Exercise requirements: Give back every line of the material exactly. Skip the pictures.

Data for this task:

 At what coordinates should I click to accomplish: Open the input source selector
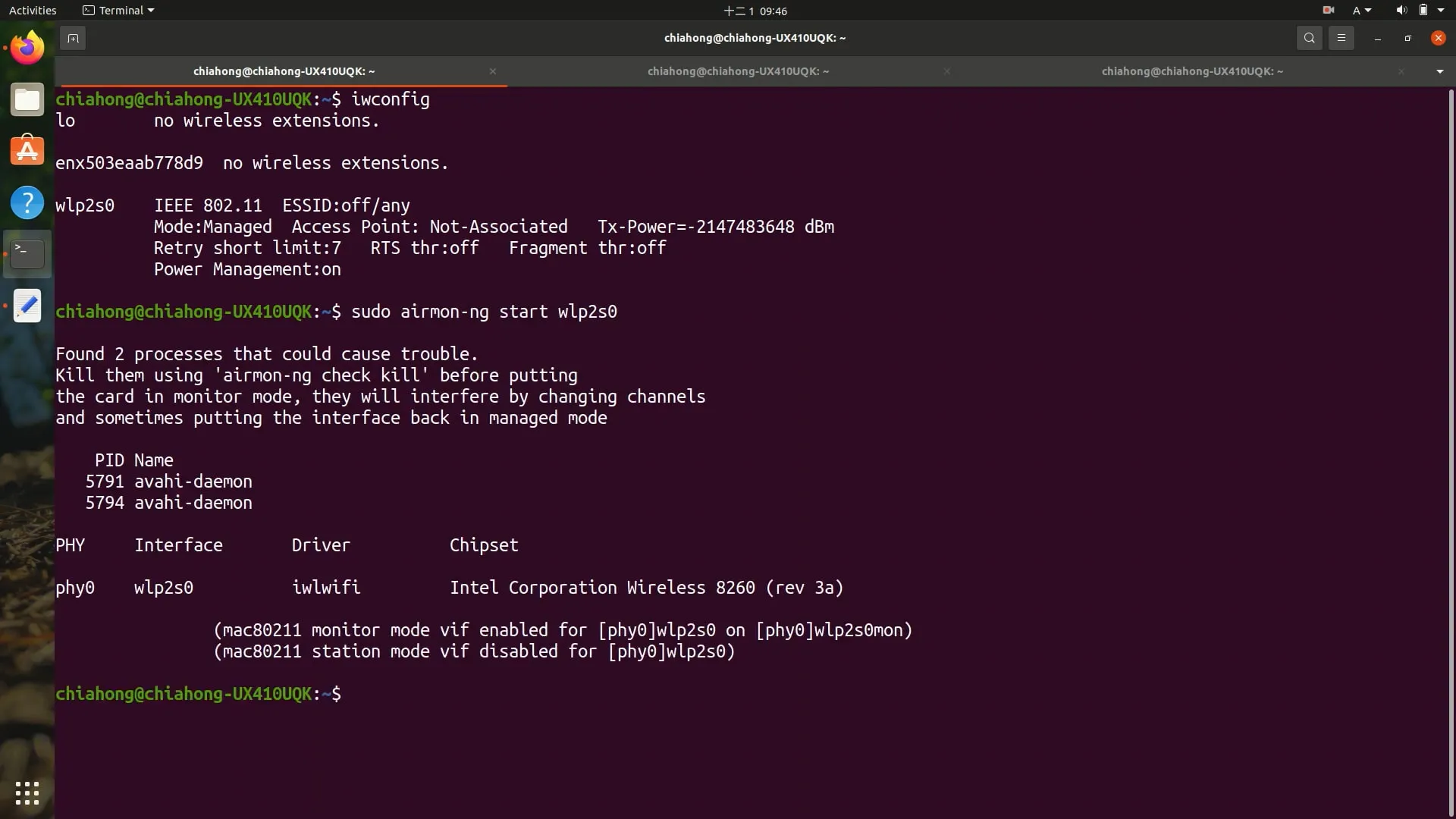1361,11
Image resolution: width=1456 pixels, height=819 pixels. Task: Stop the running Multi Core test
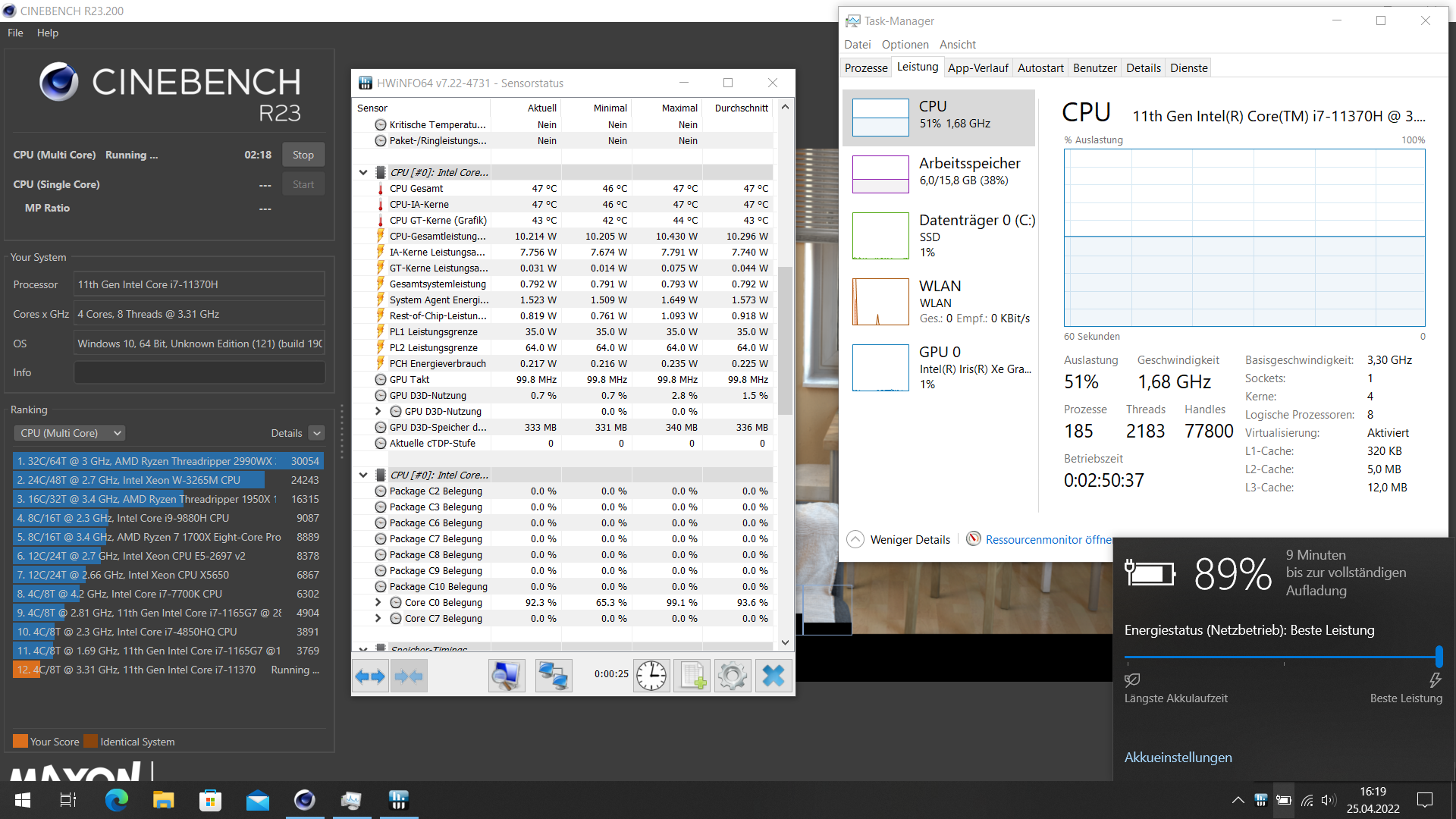coord(303,155)
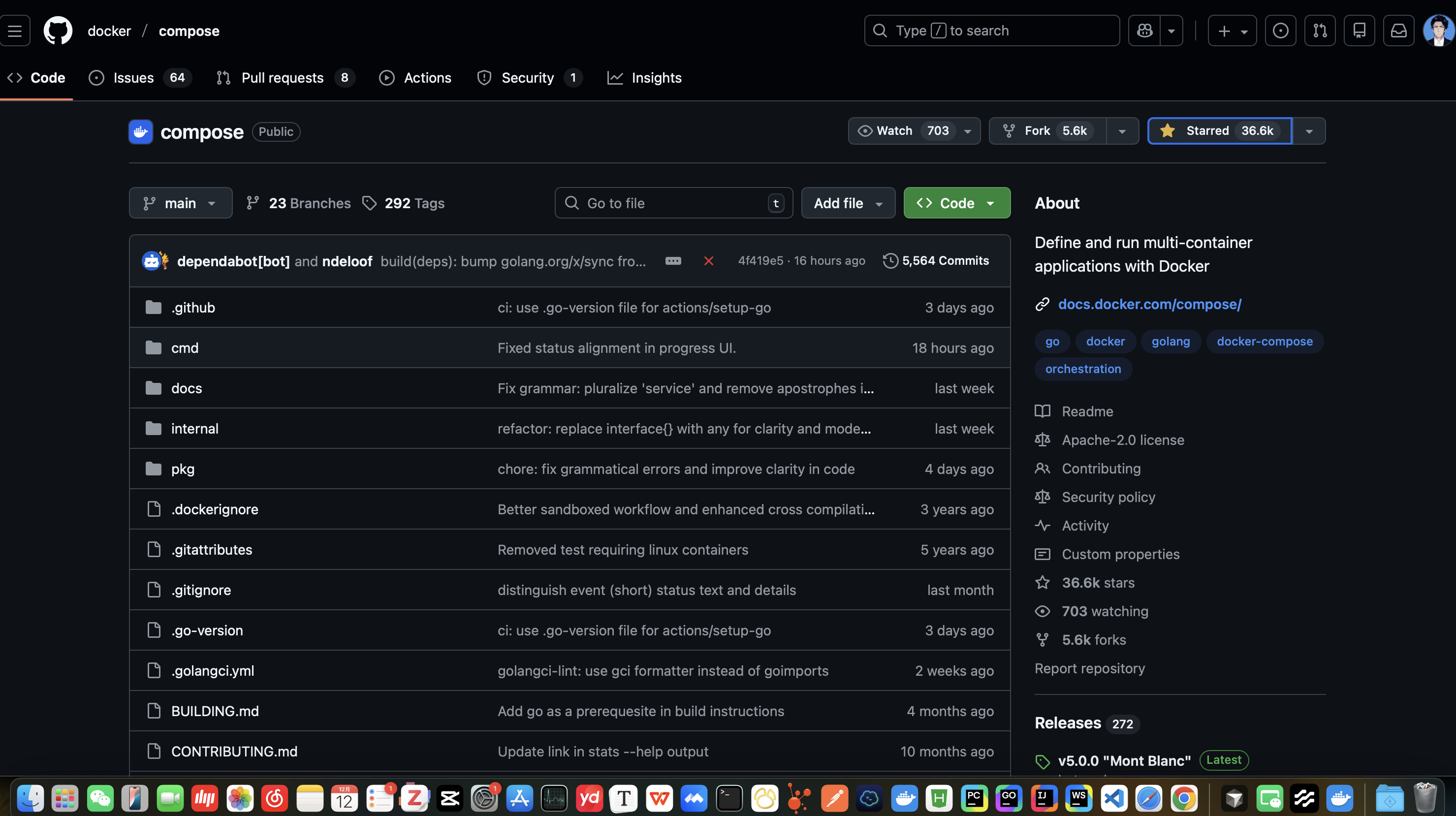Click the failed status X icon
Screen dimensions: 1456x816
pos(708,261)
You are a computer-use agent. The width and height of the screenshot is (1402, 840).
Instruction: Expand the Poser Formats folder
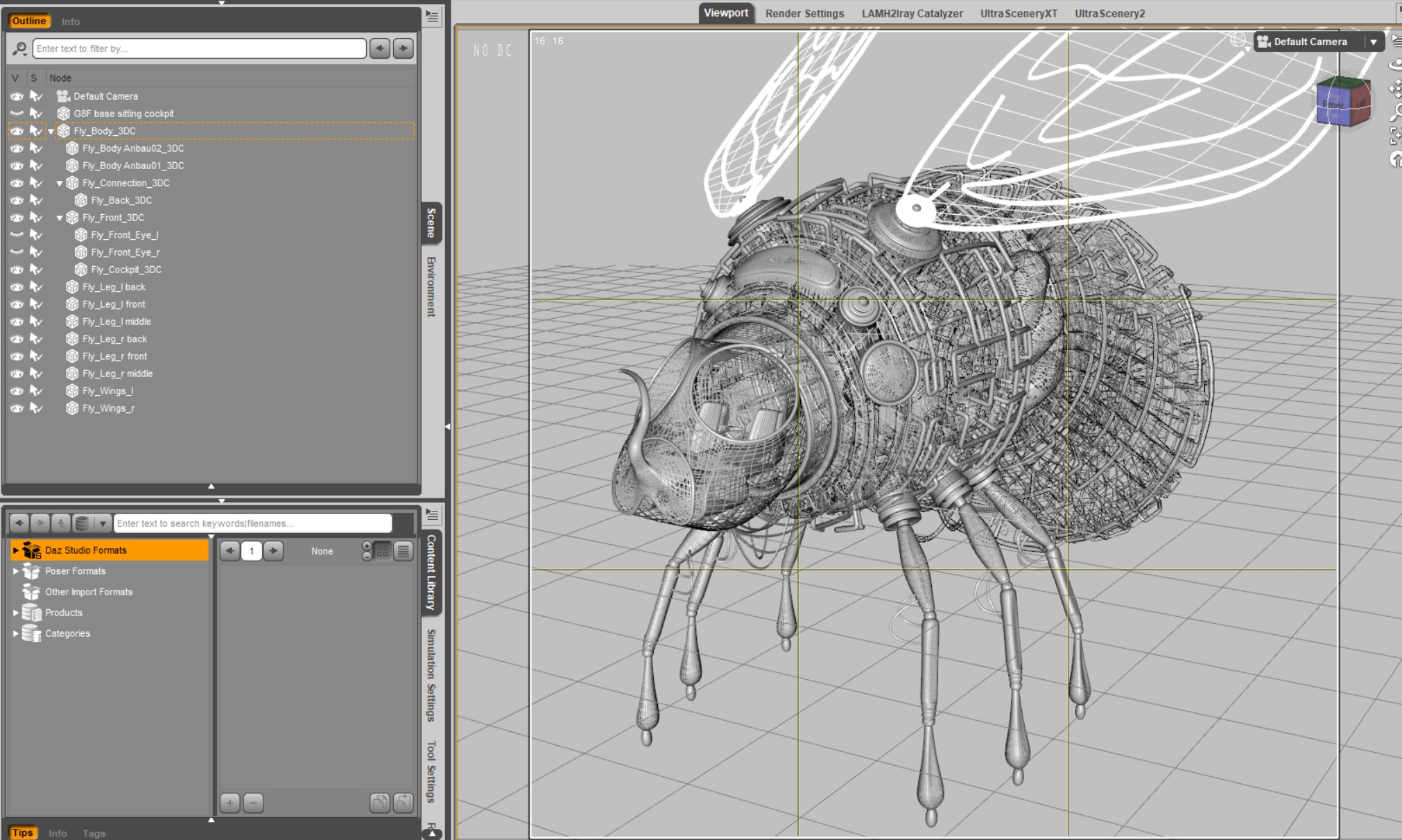[x=15, y=571]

Answer to this task:
 At what coordinates should I click to accomplish: Open the input source selector
1361,11
Image resolution: width=1456 pixels, height=819 pixels. Task: Stop the running Multi Core test
coord(303,155)
Click the failed status X icon
Screen dimensions: 1456x816
pos(708,261)
You are a computer-use agent. The width and height of the screenshot is (1402, 840).
Instruction: Expand the Poser Formats folder
[x=15, y=571]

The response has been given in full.